• STATED TASK:
Output the material below as a Markdown table with the columns Row and Line, giving each nonblank line its own numbered row. Omit the pictures.

• INPUT RECORDS:
● ● ● ●
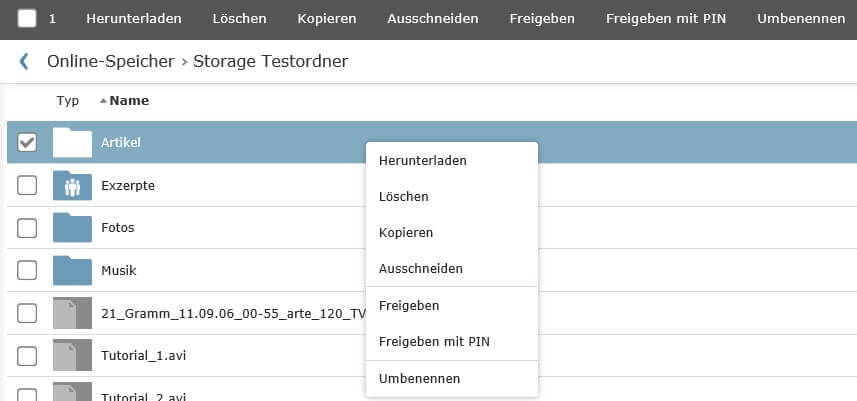Tick the Musik folder checkbox
Image resolution: width=857 pixels, height=401 pixels.
27,270
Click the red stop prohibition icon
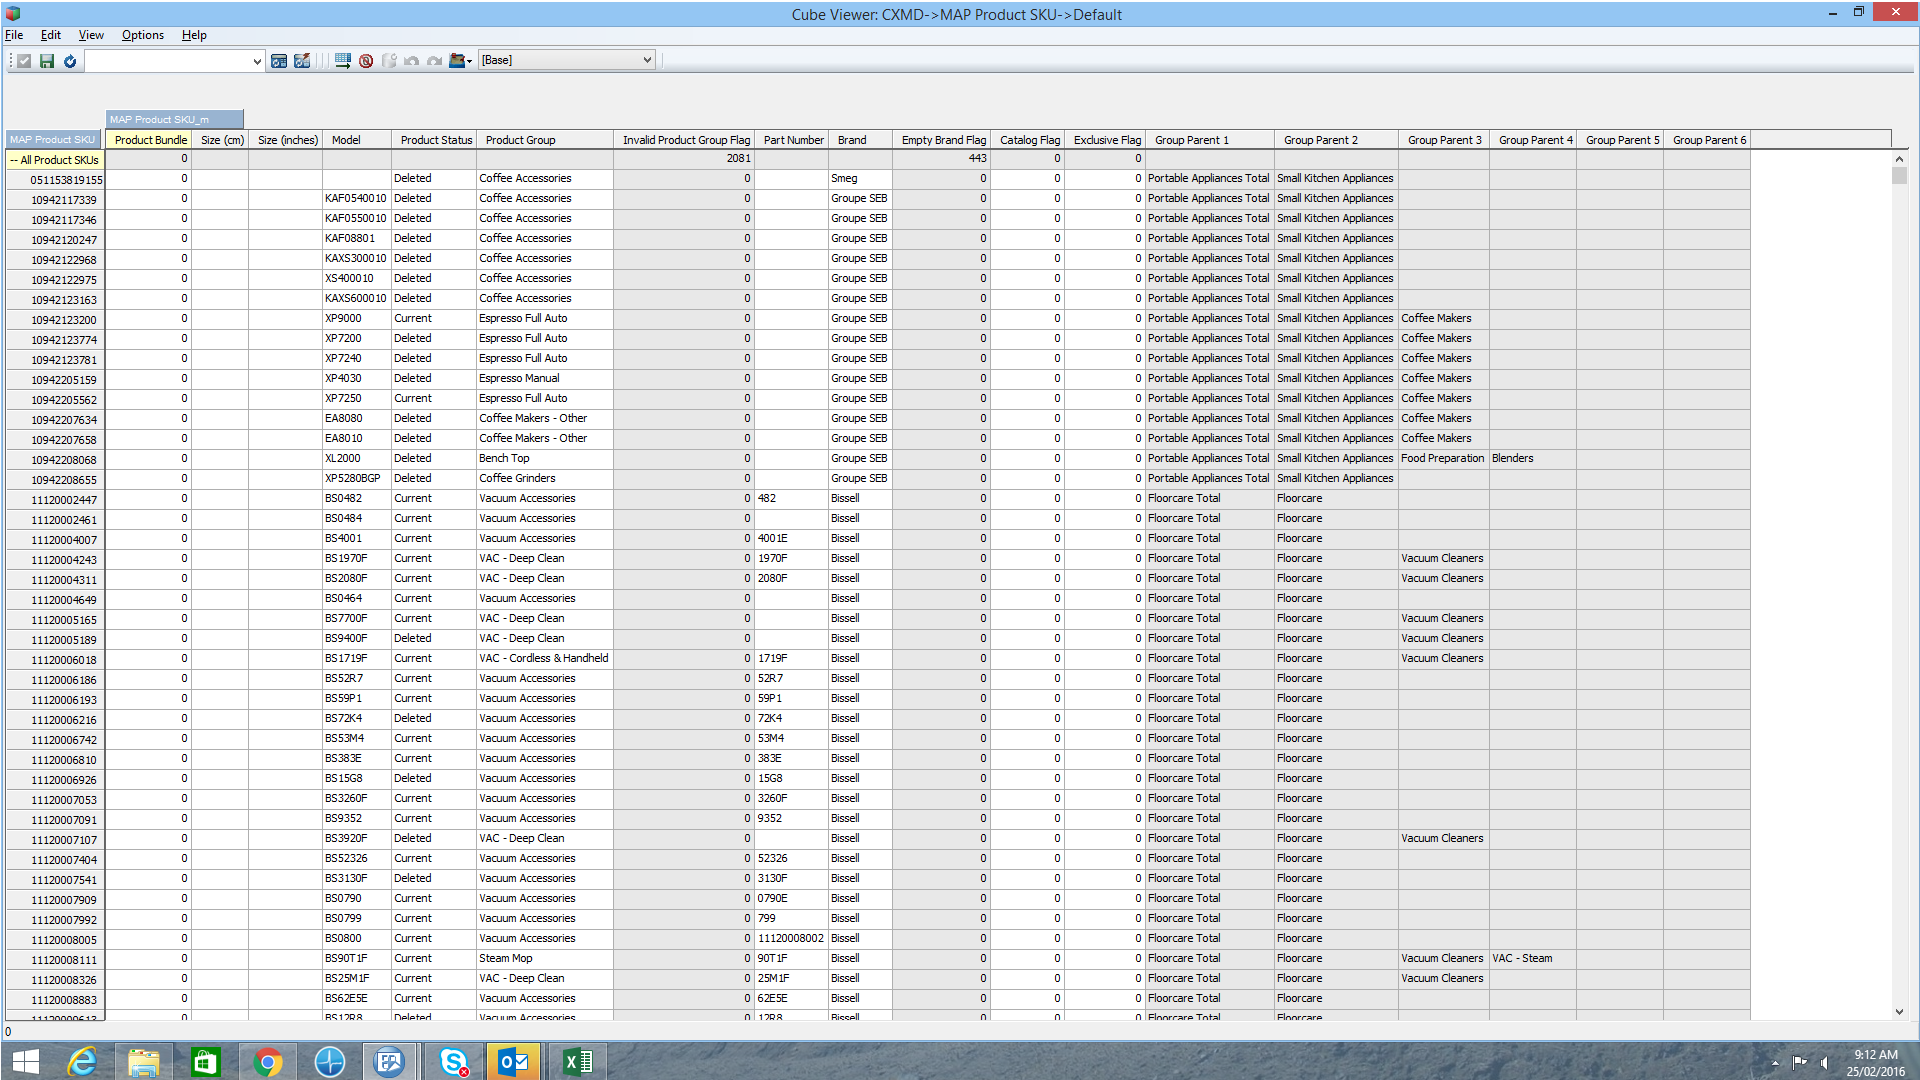1920x1080 pixels. 366,61
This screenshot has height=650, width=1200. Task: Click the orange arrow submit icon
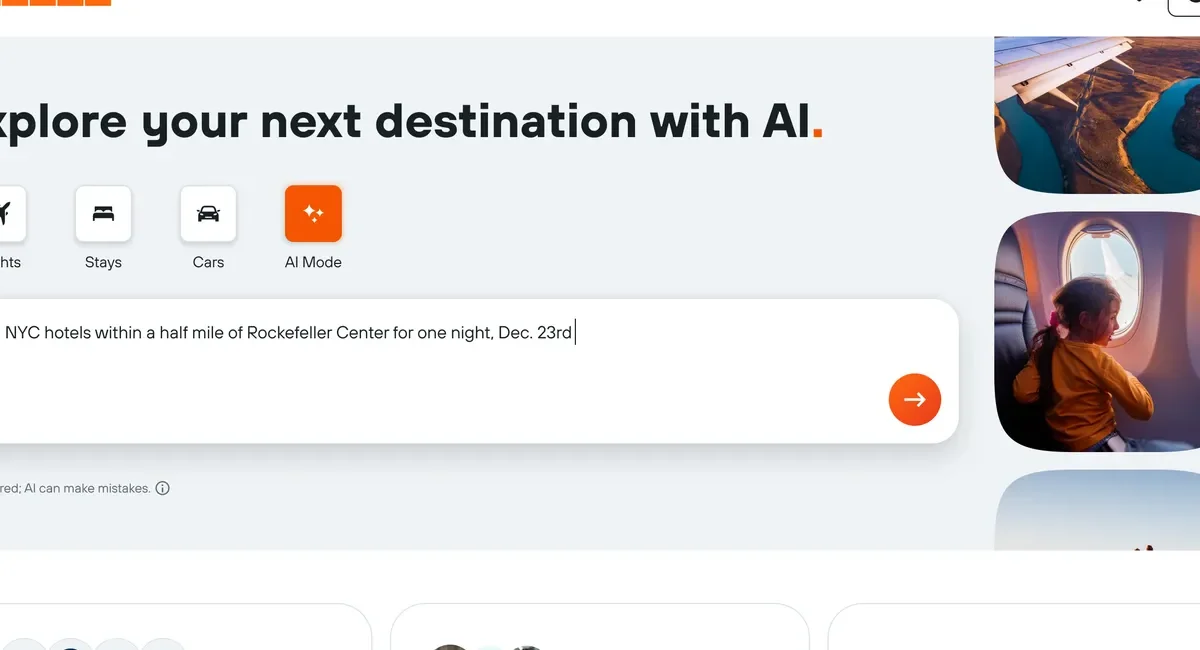pos(914,399)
● ● ● ●
• RESULT BELOW:
| Row | Line |
|---|---|
| 1 | Tick the Musik folder checkbox |
| 2 | Image resolution: width=857 pixels, height=401 pixels. |
| 3 | 27,270 |
| 4 | Click the red stop prohibition icon |
| 5 | 1920x1080 pixels. 366,61 |
| 6 | This screenshot has height=650, width=1200. Task: Click the orange arrow submit icon |
| 7 | pos(914,399) |